I recently attended a fun run where someone had entered the race with their dog. The dog was on a loose leash and suddenly ran in front of another entrant, causing him to stumble and almost fall. He was angry and lashed out at the dog with his foot; fortunately he didn’t connect. As a runner, I can understand his frustration but as a dog owner, I’d be devastated if my dog inadvertently hurt someone else and was kicked in return.
Even if an owner is just out strolling with their dog, the risks are the same. Dogs and runners can share the sidewalk, but both parties have to make allowances. Just as a dog owner has to be watchful and responsible for their dog, a jogger must also be aware of what’s happening around them. This may be annoying to them, but while dogs and owners are out in the community together, it is a necessity.
Rules for Runners
The worst thing any runner can do is to run up to and past a dog without giving him any notice. A dog that is startled may snap as you run past, or it may jump in alarm and knock you over or wrap his leash around your legs.
Instead, make your approach known. A quiet “excuse me” when you reach a dog is not enough. Ensure you give the owner enough time to gather control of their dog before you run by. It’s a good idea to yell, “approaching on the left”, or something similar when you’re still a little bit away from the dog.
If you’re running with your own dog, be aware that your canine buddy may be more interested in sniffing the dog instead of jogging past him. Under these circumstances, keep your dog’s attention on you by calling him and perhaps even offering him a treat to stay close.
Also, give the dog and his handler a wide berth. This may mean moving off the sidewalk for a short distance, and if that’s the case, keep an eye out for vehicles. The goal is to keep your distance. The further you are from a dog, the less of a threat you will appear to be, and the less likely you are to startle it.
Rules for Dog Owners
Whether you run with your dog or just enjoy a leisurely stroll, you can do your part to avoid unfortunate encounters with other runners and joggers.
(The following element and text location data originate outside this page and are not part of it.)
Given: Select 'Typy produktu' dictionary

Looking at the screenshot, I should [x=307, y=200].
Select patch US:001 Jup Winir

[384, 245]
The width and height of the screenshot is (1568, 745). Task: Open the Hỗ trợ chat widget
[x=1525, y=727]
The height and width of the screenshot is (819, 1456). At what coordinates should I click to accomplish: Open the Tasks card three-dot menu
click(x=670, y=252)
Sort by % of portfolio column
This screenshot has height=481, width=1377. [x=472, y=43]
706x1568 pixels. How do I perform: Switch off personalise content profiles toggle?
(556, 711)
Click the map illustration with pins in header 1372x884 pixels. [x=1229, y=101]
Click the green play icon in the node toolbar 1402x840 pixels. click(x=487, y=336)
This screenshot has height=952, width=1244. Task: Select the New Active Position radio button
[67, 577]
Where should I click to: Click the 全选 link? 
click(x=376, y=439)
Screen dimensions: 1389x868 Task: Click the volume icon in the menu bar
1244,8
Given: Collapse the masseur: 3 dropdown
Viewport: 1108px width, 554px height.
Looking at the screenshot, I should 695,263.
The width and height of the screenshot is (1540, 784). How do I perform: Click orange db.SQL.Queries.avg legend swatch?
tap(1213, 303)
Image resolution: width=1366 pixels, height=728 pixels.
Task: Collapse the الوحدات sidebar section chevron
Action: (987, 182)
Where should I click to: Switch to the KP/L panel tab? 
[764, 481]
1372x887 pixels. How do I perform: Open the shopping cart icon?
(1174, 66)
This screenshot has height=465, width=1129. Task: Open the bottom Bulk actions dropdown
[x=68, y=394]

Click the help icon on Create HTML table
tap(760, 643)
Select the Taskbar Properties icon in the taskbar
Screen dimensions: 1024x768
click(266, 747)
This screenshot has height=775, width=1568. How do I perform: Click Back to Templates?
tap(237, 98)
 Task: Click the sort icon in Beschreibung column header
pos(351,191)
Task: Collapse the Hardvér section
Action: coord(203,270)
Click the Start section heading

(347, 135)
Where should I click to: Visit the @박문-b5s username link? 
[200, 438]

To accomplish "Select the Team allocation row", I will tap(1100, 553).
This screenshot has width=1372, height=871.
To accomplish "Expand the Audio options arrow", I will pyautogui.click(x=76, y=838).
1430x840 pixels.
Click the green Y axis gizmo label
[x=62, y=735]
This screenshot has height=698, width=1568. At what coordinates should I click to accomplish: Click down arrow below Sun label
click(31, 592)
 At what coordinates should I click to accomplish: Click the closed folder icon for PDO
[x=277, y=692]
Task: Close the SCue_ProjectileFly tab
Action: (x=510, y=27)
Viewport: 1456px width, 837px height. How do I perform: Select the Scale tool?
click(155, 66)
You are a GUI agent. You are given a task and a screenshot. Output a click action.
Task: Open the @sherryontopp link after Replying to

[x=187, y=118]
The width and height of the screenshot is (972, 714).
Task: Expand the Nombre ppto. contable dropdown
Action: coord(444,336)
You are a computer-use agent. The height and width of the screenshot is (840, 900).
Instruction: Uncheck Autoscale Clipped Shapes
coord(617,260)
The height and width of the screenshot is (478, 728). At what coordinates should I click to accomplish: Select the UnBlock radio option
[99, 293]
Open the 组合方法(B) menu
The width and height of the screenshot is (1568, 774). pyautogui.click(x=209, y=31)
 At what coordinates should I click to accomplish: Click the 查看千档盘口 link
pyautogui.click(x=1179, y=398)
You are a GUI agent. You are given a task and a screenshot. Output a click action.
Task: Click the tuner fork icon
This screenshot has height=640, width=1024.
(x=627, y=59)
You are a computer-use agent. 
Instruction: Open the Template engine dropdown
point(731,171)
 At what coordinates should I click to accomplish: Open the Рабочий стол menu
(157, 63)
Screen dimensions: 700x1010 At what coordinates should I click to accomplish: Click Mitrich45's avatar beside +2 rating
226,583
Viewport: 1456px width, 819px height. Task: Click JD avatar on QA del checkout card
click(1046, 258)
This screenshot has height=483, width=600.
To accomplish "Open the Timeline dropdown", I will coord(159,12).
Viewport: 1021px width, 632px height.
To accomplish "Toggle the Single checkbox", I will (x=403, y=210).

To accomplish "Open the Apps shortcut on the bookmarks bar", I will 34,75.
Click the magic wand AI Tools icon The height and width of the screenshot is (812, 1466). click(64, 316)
People running quickly often attract the attention of dogs. Always keep your pooch on a leash, so he can’t run up to someone running past. Even if he is just going to say hello, he may cause an accident or scare someone who is nervous about dogs.
Be aware of what’s going on around you. You may notice a jogger approaching before your dog does, and you can move to the side, or bring your dog close to you on a short leash.
Lastly, pick up after your dog if he poops. Running shoes have very irregular soles and it’s not pleasant to clean out poop from the crevices of the shoes!